울지않는벌새 : Security, Movie & Society

안철수연구소(AhnLab) V3 Lite 1.2.0 Beta 3 : 버그(Bug) & 문제점 (2010.10.18)

벌새::Software
안철수연구소(AhnLab)에서 제공하는 무료 백신 V3 Lite 1.2 Beta 테스트가 당초 계획인 8월 25일에 종료될 예정이었으나, 일정이 연장되어 9월 30일까지 추가적인 테스트가 이루어지고 있습니다.

현재 공개된 V3 Lite 1.2.0 Beta 3 버전에서 발견된 버그(Bug), 문제점에 대해 계속적으로 내용을 업데이트 하도록 하겠습니다.
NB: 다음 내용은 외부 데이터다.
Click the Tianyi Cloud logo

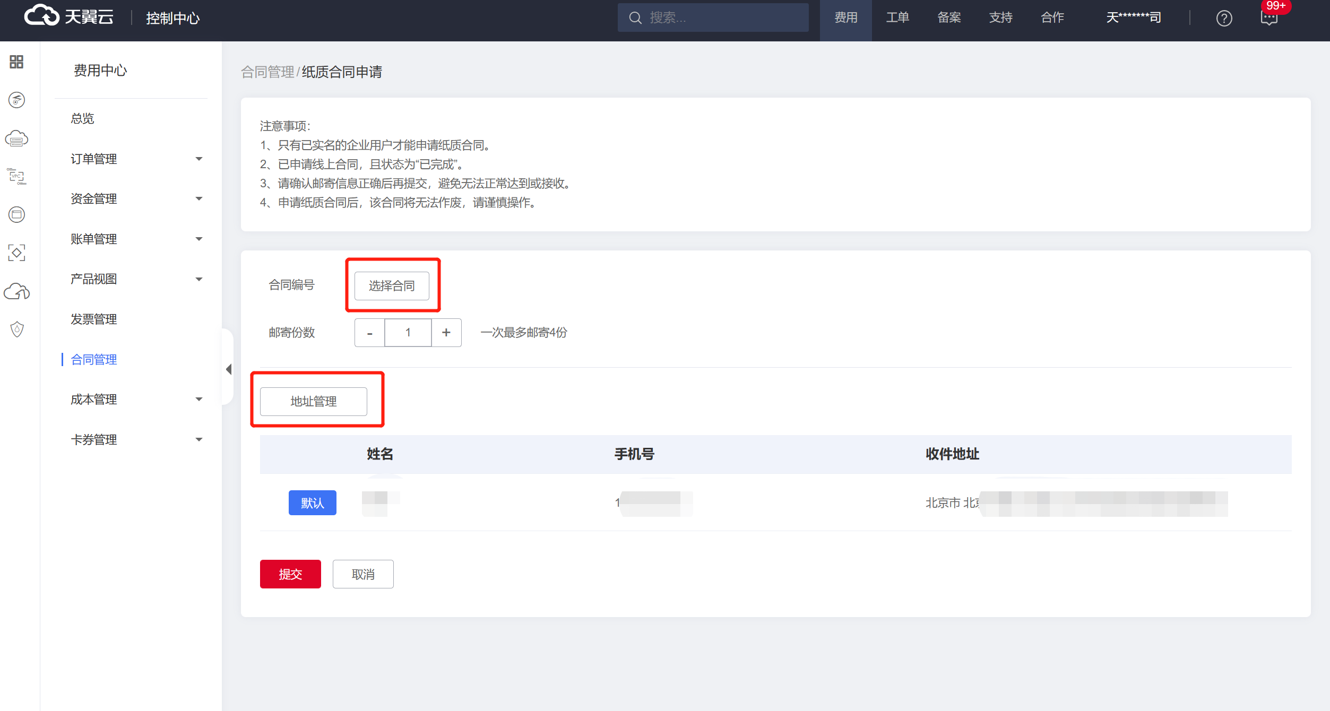coord(69,16)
참고로 1차 테스트 기간 중에 발견된 문제는 링크를 참고하시기 바랍니다.

1. 특정 진단 파일을 실시간 검사에서 치료하지 못하는 문제 (2010.8.27)


실시간 검사 진단 화면

특정 악성코드(MD5 : fc8740386ebc97afc10d6534f60d0400) 파일을 실시간 검사에서 Trojan/Win32.Bho 진단명으로 진단 및 치료 가능인 상태에서 사용자가 치료를 시도해 보겠습니다.

치료 완료 후

해당 진단에 대해 치료를 시도할 경우 그림과 같이 상태 항목에 치료와 관련된 정보가 표시되지 않고 있으며, 진단 파일은 삭제 처리가 이루어지지 않는 것을 확인할 수 있습니다.

만약 해당 파일을 실시간 검사 방식이 아닌 수동 검사를 통해 진단을 하여 치료를 시도할 경우에는 정상적으로 삭제 처리가 되는 것을 확인할 수 있으므로, 이는 실시간 검사 기능의 문제로 추정됩니다.
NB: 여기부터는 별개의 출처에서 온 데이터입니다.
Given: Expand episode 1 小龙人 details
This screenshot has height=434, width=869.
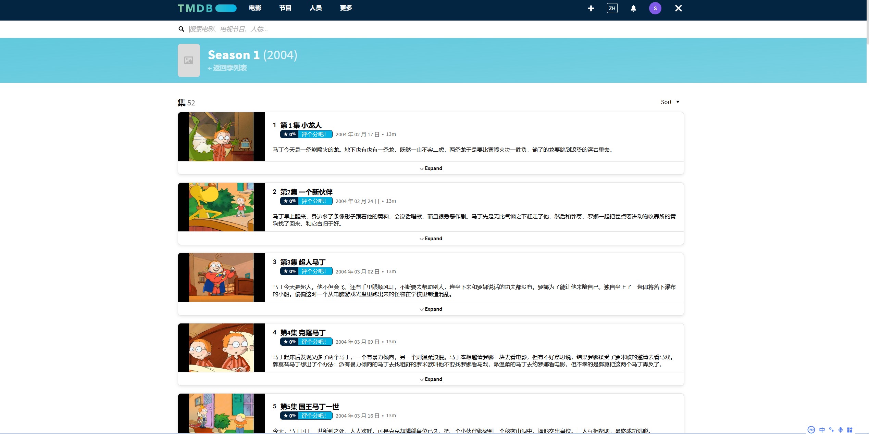Looking at the screenshot, I should pos(431,168).
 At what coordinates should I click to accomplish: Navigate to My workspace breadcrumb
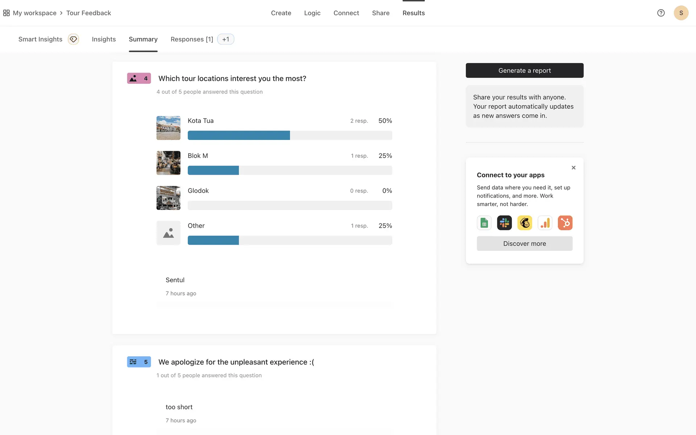point(35,13)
2. 검역소의 바이러스 항목에 스파이웨어가 포함되는 문제 (2010.8.27)

검역소에 보관되는 항목은 바이러스와 스파이웨어를 분류하여 구성되어 있으나, Win-Spyware/Agent.10776 진단명과 같이 스파이웨어 항목에 보관되어야 할 부분이 바이러스 항목에 보관되는 문제가 있습니다.
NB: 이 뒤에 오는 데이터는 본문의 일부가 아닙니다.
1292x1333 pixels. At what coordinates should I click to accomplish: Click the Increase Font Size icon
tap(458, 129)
3. Smart Defense 의심 파일 전송 기능 불능 문제 (2010.9.12)

AhnLab V3 Lite 버전에서만 제공되는 Smart Defense 의심 파일 수집 및 전송 기능 중 정상적으로 의심 파일 수집은 가능하지만 전송은 2010년 9월 9일 이후로 전혀 이루어지지 않고 있는 현상을 확인하였습니다.

실제로 현재 시간을 기준으로 의심 파일 수집은 그림과 같이 정상적으로 이루어지고 있지만, 보내기 버튼을 클릭할 경우 서버로 전송되는 트래픽도 확인되지 않으며 로그(Log) 기록에서도 발견되지 않고 있습니다.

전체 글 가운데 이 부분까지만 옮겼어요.